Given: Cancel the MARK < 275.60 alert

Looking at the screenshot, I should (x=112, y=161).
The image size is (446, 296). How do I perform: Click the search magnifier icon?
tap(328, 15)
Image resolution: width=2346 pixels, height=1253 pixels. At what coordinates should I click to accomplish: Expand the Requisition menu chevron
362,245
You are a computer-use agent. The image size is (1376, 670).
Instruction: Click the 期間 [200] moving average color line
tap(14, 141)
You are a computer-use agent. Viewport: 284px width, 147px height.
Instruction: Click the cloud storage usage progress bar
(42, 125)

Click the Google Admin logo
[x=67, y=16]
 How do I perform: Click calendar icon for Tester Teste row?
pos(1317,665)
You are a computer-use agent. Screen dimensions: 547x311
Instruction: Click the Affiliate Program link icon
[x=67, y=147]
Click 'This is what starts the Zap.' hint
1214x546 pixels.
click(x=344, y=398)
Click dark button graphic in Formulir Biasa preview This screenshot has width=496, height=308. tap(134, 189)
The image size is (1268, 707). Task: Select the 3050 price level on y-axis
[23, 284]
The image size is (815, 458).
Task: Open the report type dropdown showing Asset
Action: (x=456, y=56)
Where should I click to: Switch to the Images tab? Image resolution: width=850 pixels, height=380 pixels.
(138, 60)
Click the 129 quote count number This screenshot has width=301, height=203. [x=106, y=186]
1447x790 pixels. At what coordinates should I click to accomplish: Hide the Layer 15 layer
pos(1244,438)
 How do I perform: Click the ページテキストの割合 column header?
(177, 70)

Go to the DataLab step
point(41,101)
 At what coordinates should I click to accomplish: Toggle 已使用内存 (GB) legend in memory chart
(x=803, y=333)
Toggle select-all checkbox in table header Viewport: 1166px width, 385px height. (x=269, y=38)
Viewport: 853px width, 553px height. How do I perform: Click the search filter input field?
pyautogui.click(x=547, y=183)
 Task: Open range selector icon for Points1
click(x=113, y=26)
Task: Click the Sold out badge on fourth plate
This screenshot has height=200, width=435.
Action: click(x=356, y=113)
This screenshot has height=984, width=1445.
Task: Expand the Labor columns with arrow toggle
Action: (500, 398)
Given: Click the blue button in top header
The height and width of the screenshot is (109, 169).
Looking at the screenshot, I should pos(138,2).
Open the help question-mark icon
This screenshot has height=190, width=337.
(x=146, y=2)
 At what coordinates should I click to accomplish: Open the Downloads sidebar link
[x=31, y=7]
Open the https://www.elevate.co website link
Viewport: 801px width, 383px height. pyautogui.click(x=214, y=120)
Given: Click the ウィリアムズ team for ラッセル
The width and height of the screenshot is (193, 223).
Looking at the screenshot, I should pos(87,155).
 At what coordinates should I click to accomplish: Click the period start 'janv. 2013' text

YOUR ASSIGNMENT ▸ Everything above from the line containing "Image resolution: width=2346" down to the line containing "You are a computer-use agent. The" should be copied exactly, both end lines included, and nothing else.

RESPONSE TO THE TASK ▸
Image resolution: width=2346 pixels, height=1253 pixels. At what coordinates should I click to accomplish: Expand the Requisition menu chevron
362,245
You are a computer-use agent. The image size is (1376, 670).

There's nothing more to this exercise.